A spokeswoman for the data aggregator Yodlee, a unit of Envestnet, said it adheres to, and in many cases exceeds, the security and risk management standards required to engage with consumers and their financial data.
“Yodlee is supervised and examined by the [Office of the Comptroller of the Currency] and all major regulators, including nearly 200 individual audits by financial institutions over a recent 24-month period,” she said. She also pointed to Yodlee’s
Finicity goes through SOC 2 audits, is PCI compliant and is audited by third parties, Smith said.
He does not see a need for data aggregators to go through the same regulatory scrutiny as banks, though.
“I’m not holding assets, I’m a service provider. I’m not a bank,” he said. “It’s a little cavalier to say aggregators need to be held to the same regulatory standard.”
Putnam argued that Quovo is more secure than a bank because its technology is 5 years old, whereas many banks have 50-year-old legacy systems.
“My bank data inside Quovo is encrypted, tokenized and split across multiple regions in Amazon Web Services,” he said. “There’s no way to pull a single transaction of my bank data or my routing number and connect it to an individual. You’d have to steal the entirety of Quovo in order to piece together one person’s data. When I think about where is my data safer, is it with a professional organization that logs in through secure methods or from the existing banking infrastructure or me logging in from an unsecure Wi-Fi network in a coffee shop?”

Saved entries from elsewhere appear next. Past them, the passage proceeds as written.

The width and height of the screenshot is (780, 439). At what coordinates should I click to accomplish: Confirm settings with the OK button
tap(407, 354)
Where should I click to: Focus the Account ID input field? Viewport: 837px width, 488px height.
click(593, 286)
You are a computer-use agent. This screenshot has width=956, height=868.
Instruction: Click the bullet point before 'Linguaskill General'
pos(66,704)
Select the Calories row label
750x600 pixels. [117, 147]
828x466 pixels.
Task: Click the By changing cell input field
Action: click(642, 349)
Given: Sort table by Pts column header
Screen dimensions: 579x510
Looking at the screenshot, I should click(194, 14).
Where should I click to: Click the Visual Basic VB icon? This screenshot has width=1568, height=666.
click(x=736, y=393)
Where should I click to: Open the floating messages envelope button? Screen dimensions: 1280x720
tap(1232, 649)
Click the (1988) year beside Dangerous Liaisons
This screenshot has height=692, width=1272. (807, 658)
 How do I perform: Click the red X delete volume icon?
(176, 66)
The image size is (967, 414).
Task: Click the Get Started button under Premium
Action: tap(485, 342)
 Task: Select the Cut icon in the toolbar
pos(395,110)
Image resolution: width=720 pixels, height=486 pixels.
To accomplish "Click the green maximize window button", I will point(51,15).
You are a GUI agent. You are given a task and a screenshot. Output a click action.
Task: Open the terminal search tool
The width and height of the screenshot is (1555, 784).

Quovo is also working with several large banks to create OAuth-based APIs, he said.
The aggregators and Marchini also pointed to a security upside of using data aggregators: A consumer who can monitor all her accounts in one place is more likely to notice if something weird is happening.
“I would argue the system would be less safe if we weren’t in it,” one aggregator said. “I have a 401(k) — I generally don’t check it regularly, so if funds are missing, how are you going to know that as a consumer and fix that? We make that easier by allowing for the free flow of data.”
Putting the burden on consumers
The Finra warning advises consumers to vet data aggregators before allowing them to scrape their data.
For instance, it asks consumers to find out if the aggregators will share their security credentials and data with other data aggregators or service providers; sell their data to third-party entities; or use encryption when retrieving their data. Each consumer is expected to know how long the data will be retained, what the process is of purging or disposing the data once a contract has been terminated; what happens if there is a data breach or any unauthorized access to the account; what type of liability the aggregator bears in the event of a consumer loss due to a data breach or unauthorized access; how accurate the aggregator’s scraping algorithms are and more.
This is too much to ask of a consumer who in all likelihood barely knows what data aggregation is.
“It’s absolutely not realistic,” Putnam said. “Aggregators are almost always a middleman. When you use an online service or app or even a service from a provider that uses aggregation under the hood, there are very few end customers that realize the aggregator is acting on their behalf as their agent.”
In his view, banks, fintechs and aggregators need to do a better job at disclosure.
“In the spirit of transparency, we need to make it more clear who touches their data at every step in the process,” Putnam said. “Asking the consumer to do research is excessive. Asking the apps and people like Quovo to make that communication process more clear and conspicuous at the time that consent is given is the solution.”
Banks could message consumers with something like: App X would like to see your current holdings and recent transactions in order to give better financial advice, or to help you pick a better allocation. The disclosure would make clear who the third party is that will receive the data.
“That screen, properly built and maintained, is something we can as an industry work to create,” Putnam said. “That’s something institutions, aggregators and apps to consumers are all very aligned on.”